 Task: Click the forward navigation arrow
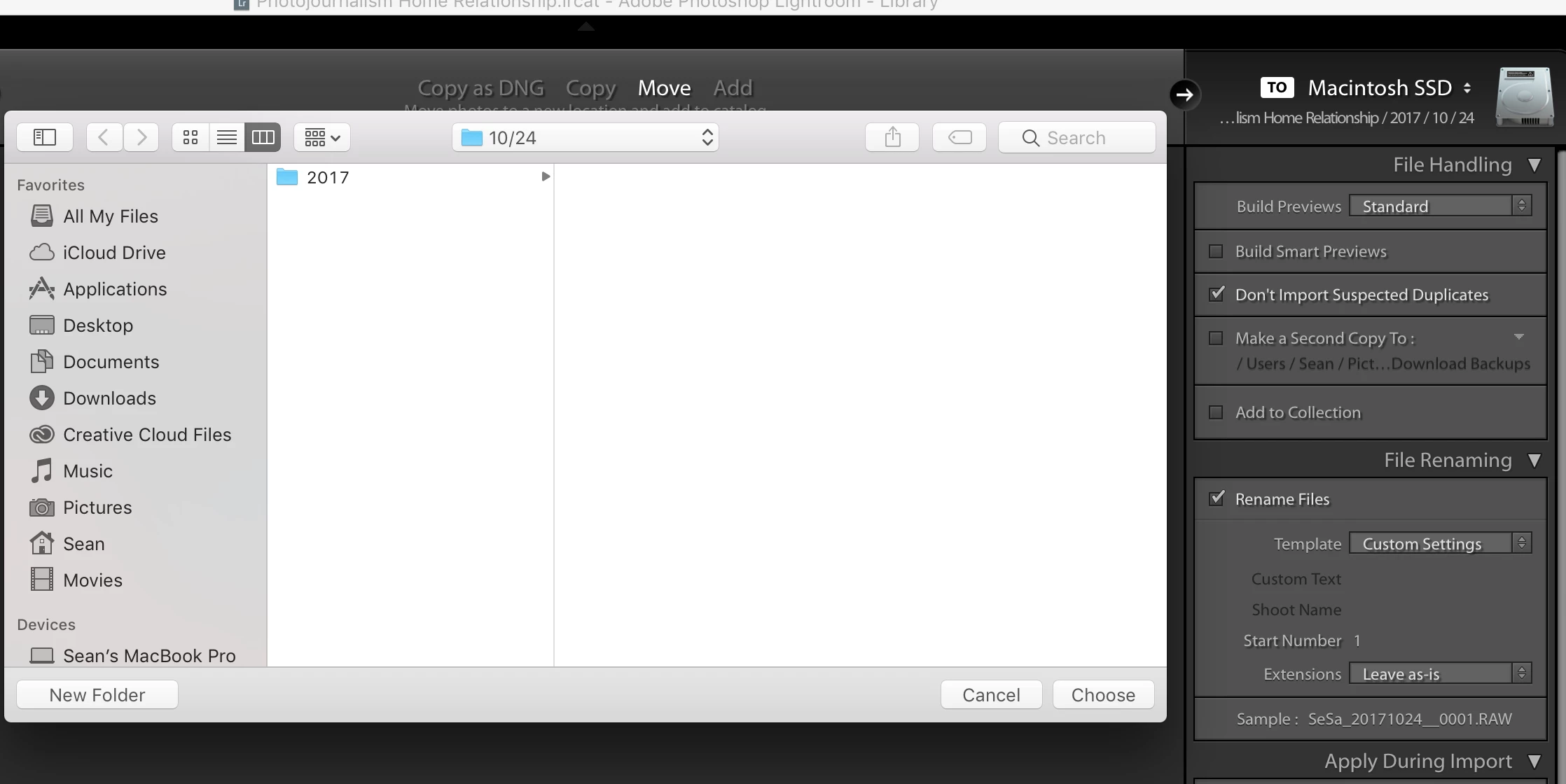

...

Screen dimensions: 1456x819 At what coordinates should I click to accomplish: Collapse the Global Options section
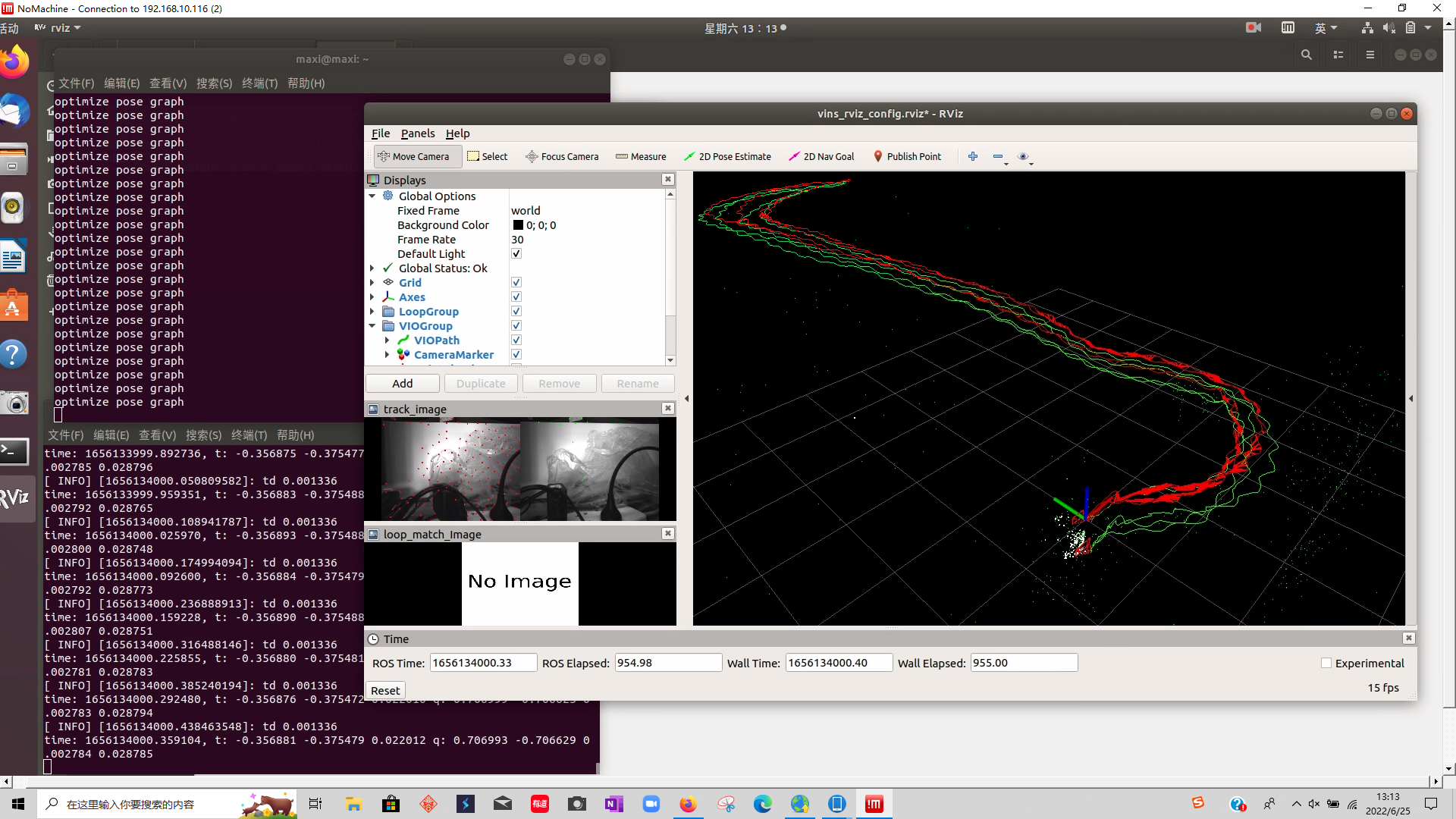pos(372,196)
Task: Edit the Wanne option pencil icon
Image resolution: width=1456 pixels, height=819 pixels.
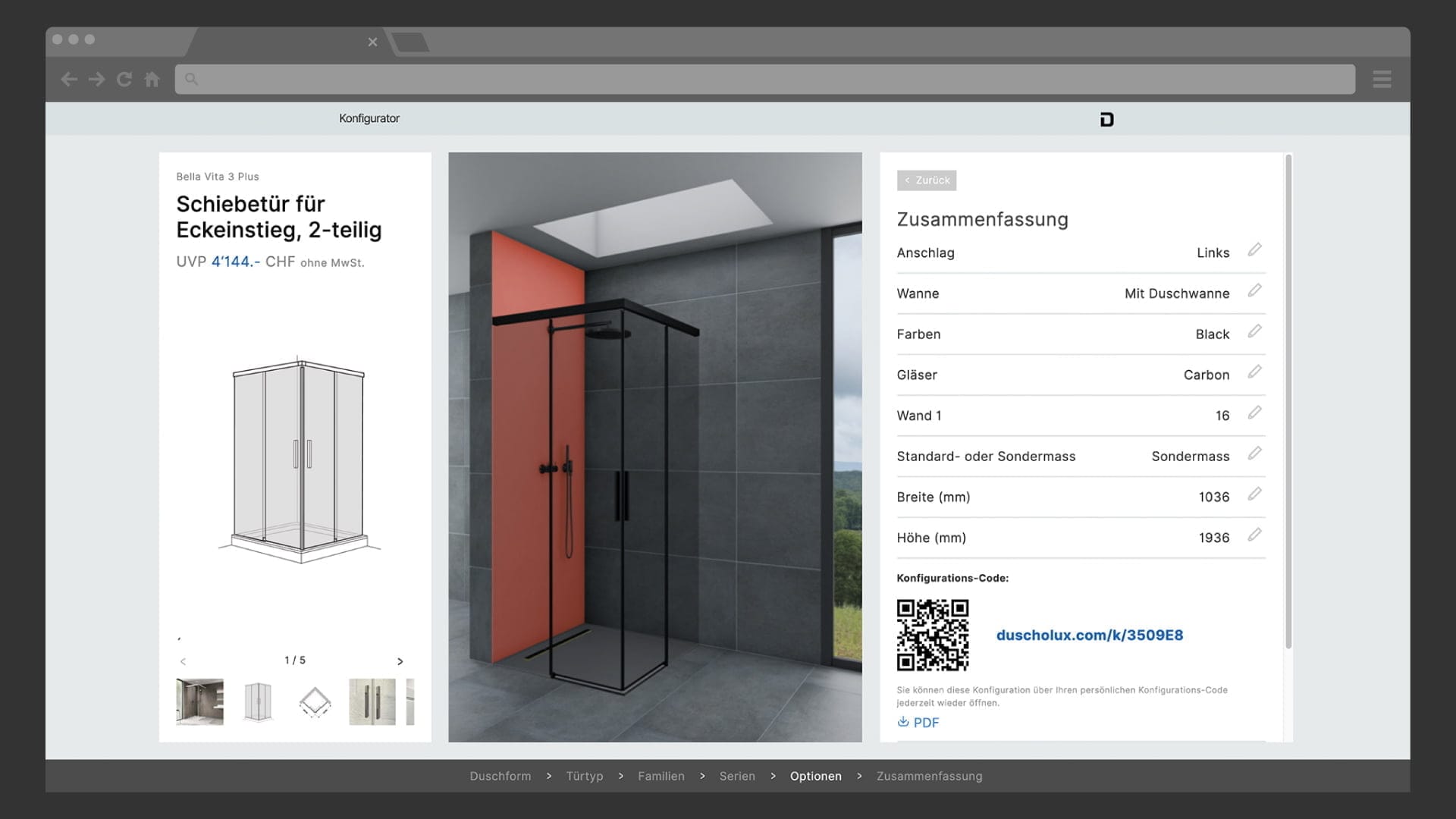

ABOUT THIS TASK =
Reproduce the listing above from the line that holds "Screen dimensions: 1456x819" through the line that holds "Image resolution: width=1456", both included, with the pictures left out.

REPLY =
Screen dimensions: 1456x819 At what coordinates should I click to accomplish: Collapse the Global Options section
pos(372,196)
Task: Edit the Wanne option pencil icon
Image resolution: width=1456 pixels, height=819 pixels.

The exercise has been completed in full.